Apply what you read ->
A. In the account of the AI4PEP lecture, list the groups that Dr. Ugarte-Gil challenged to reconsider the race toward increasingly complex AI systems.
B. Continue the account of the AI4PEP lecture on minimalism in health AI after its final sentence.

Extracted text ->
────────────────────────────────────────

The latest session of the AI4PEP Lecture Series offered more than a discussion about artificial intelligence in health. It became a deeper reflection on what meaningful innovation should look like in a world still navigating the long-term impacts of COVID-19.
In his lecture, “Minimalism in Artificial Intelligence in Health after the COVID-19 Pandemic,” César Ugarte-Gilchallenged researchers, policymakers, health professionals, and innovators to reconsider the growing race toward increasingly complex AI systems. Instead of asking how sophisticated AI can become, he encouraged participants to ask a different question: What kind of AI is actually useful for the realities communities face?
The session explored a central idea that resonated strongly throughout the discussion: “AI is a tiny solution in an ocean of problems.” Rather than dismissing AI, the statement reframed its role. Dr. Ugarte-Gil emphasized that AI should support health systems, not overwhelm them with costly, disconnected, or unsustainable technologies.
As a physician-epidemiologist working at Universidad Peruana Cayetano Heredia, his perspective was grounded in real experiences implementing digital health tools in resource-constrained environments. Throughout the lecture, he shared examples from Peru and other global contexts to demonstrate how technologies that perform well in one setting can fail in another if they are not adapted to local realities.
One example focused on AI-driven cough analysis tools for respiratory disease detection. Models trained using data from Montreal did not perform reliably when tested in Lima, and vice versa. According to Dr. Ugarte-Gil, this highlights a critical challenge in AI development: machine learning systems are deeply shaped by the data used to train them. Without validation across multiple regions and populations, algorithms risk producing biased or ineffective results.

────────────────────────────────────────

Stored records
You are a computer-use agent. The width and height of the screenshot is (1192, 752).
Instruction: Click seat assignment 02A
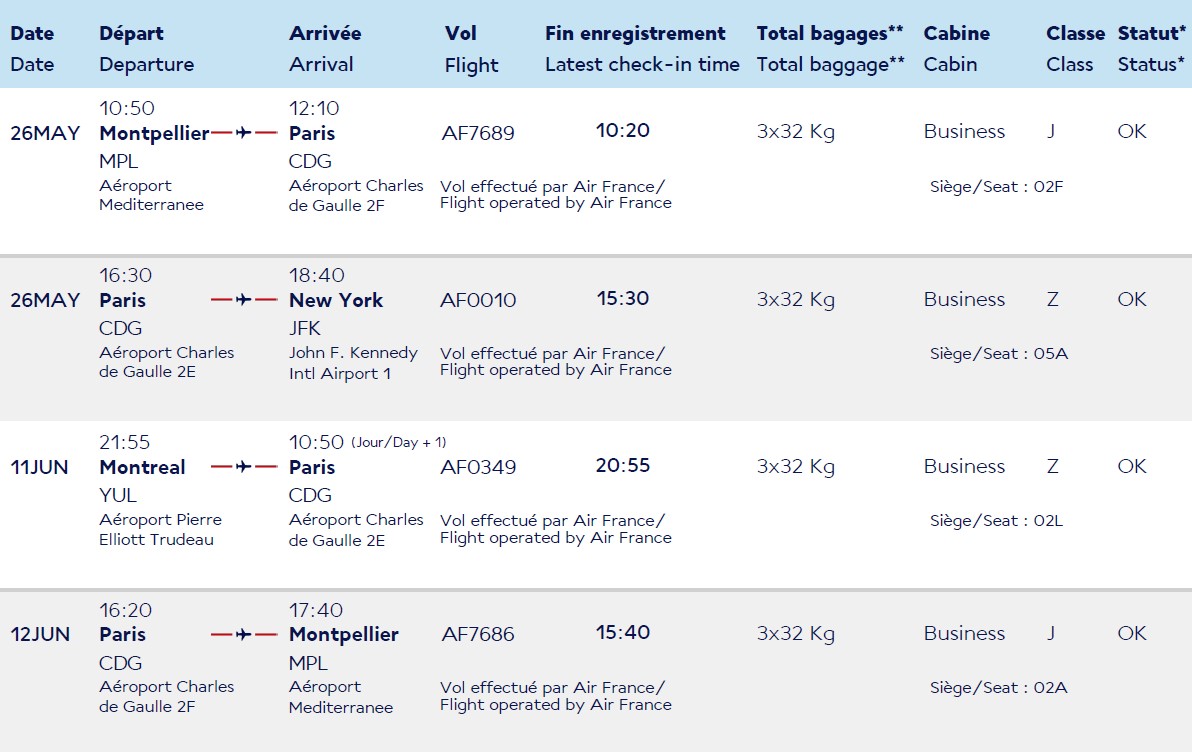(x=999, y=687)
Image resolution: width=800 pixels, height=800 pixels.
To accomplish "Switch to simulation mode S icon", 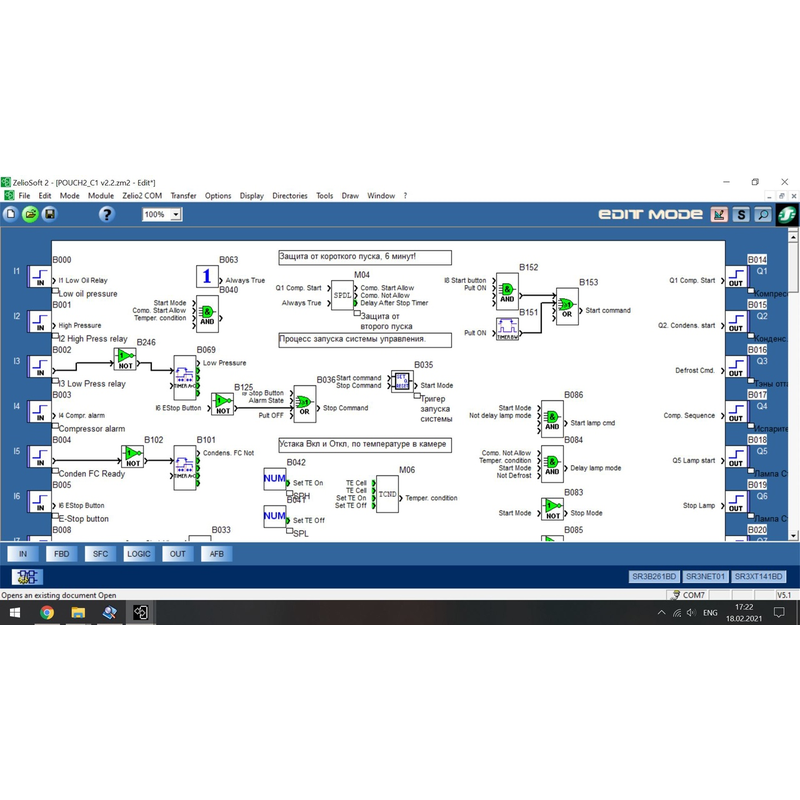I will [741, 214].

────────────────────────────────────────

List of answers ->
A. Researchers, policymakers, health professionals, and innovators.

B.
This issue of “generality” became one of the lecture’s key themes. AI systems developed in technologically advanced hospitals with modern equipment may not translate effectively into clinics with unstable internet access, limited infrastructure, or different cultural and environmental conditions. As he noted, an AI solution that works in Boston may not automatically work in Lima, Cape Town, or rural communities elsewhere in the Global South.
The lecture also raised concerns about interoperability and vendor lock-in. Governments, he explained, are increasingly pressured to choose between rapidly evolving AI tools, many of which cannot integrate with existing health information systems. Instead of simplifying care delivery, disconnected systems often create parallel workflows that burden already overstretched health workers.
This challenge becomes especially serious in low- and middle-income countries, where ministries of health must make long-term investment decisions under financial constraints. Dr. Ugarte-Gil described how governments are sometimes forced to choose technologies that may become obsolete within only a few years, while simultaneously managing the growing costs of subscriptions, upgrades, and proprietary systems.
Another major theme was ethics, governance, and privacy.
The lecture highlighted how AI-driven health systems increasingly rely on sensitive data such as biometric information, geolocation tracking, and wearable device monitoring. While these technologies can support disease surveillance and public health responses, they also raise urgent questions:
Who owns the data? How is it used? Who benefits from it? And who is protected when systems fail?
Dr. Ugarte-Gil warned that communities with low digital literacy are often the most vulnerable in these conversations. He stressed that digital inequality is not only a Global South issue, but a global one. Even among health professionals, levels of digital literacy vary significantly, affecting both adoption and trust in AI systems.
One of the lecture’s strongest contributions was its argument for “minimalism” in AI for health.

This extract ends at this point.